In the past seven seasons, five of his defenses have finished in the top 15 of defensive S&P+. That does include the 2013 season, by the way. Despite an injury plague and, to put it charitably, getting no help from the offense, the defense still wound up finishing No. 15. There will be some years where the unit ends up young and struggling some like what happened to him at Texas in 2010, but even then, his D only fell to No. 31. By comparison, in the middle of his brilliant run as Florida DC, Charlie Strong guided a young defense in 2007 to No. 38.
For this reason, Muschamp has the potential to bring a sustained run of success to the program in the same way that Steve Spurrier did in the 1990s. I am not joking, and I know exactly what I am saying when I say that. Spurrier's presence made sure the offense was elite in most years. Muschamp's presence means the defense will be elite in most years. The SEC is better now than it was in the '90s, so right now no one will do something like win four straight conference titles as the Head Ball Coach did from 1993-96, but getting to the point of winning 10+ games a year consistently is not hard to envision for Muschamp.
I believe that is largely why Jeremy Foley said last November that he was "a thousand percent convinced that Will Muschamp is the guy to lead this football program". What fills out the rest is the fact that off field incidents under Muschamp have plunged versus what they were under Urban Meyer and Ron Zook. With Muschamp at the helm, you can bank on one side of the ball being among the best in the country. When you have that, you try to hold onto it.
Here's what we don't know about Will Muschamp: can he be a complete head coach?

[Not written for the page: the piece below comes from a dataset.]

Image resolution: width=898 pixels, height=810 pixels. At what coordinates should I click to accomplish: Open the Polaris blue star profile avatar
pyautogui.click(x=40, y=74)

With this being his first head coaching job, he has made a lot of rookie mistakes. The parade of offensive coordinators is the most visible example. Bringing in Charlie Weis was questionable, though to this day there are stories of it being executive meddling, and Brent Pease didn't work out. You may have heard about the Spinal Tap drummer-like progression of wide receivers coaches, with Muschamp being on his fourth in four years. Perhaps as worse is the shuffle at offensive line coach. Muschamp let Weis pick Frank Verducci, who had been out of coaching for two years, and Muschamp fired him after Weis left. Then, Muschamp's hand-picked successor Tim Davis couldn't get along with Pease.
In hiring Kurt Roper, Muschamp finally showed some flexibility in philosophy on offense. He says all he's ever demanded is balance—something he defines as being able to run when you need to run and pass when you need to pass—but he also proudly announced that his program would run a pro-style offense in his introductory press conference.
Even his old mentor Nick Saban has kept up with offensive trends more than people give him credit for, with Mark Ingram running plenty of Wildcat en route to his 2009 Heisman and noticeable amounts of Pistol formation in the time since. Hiring Roper is Muschamp meeting modernity in the middle, bringing in some spread concepts and uptempo attitude while not going full-on Baylor.
If Roper works out, then there is considerable cause for optimism in Muschamp's future. His last two recruiting classes have addressed the big offensive issues that his first two had, showing that his roster management is getting better. Should Roper and new OL coach Mike Summers work well together and spark real improvement, then it will show his staff management skills improving as well.
Muschamp's defensive acumen makes his ceiling as a head coach sky high. If he can just get everything else in order, his program will be a formidable force on the national scene for a long time. He's still only 43-years-old, after all. In all likelihood, he has almost three decades of coaching ahead of him.
But the fact that we're still talking about potential three years in tells us all we need to know about what has transpired so far in his years in Gainesville. Potential is why he is getting a fourth year when Zook did not, but unfulfilled potential won't cut it any longer.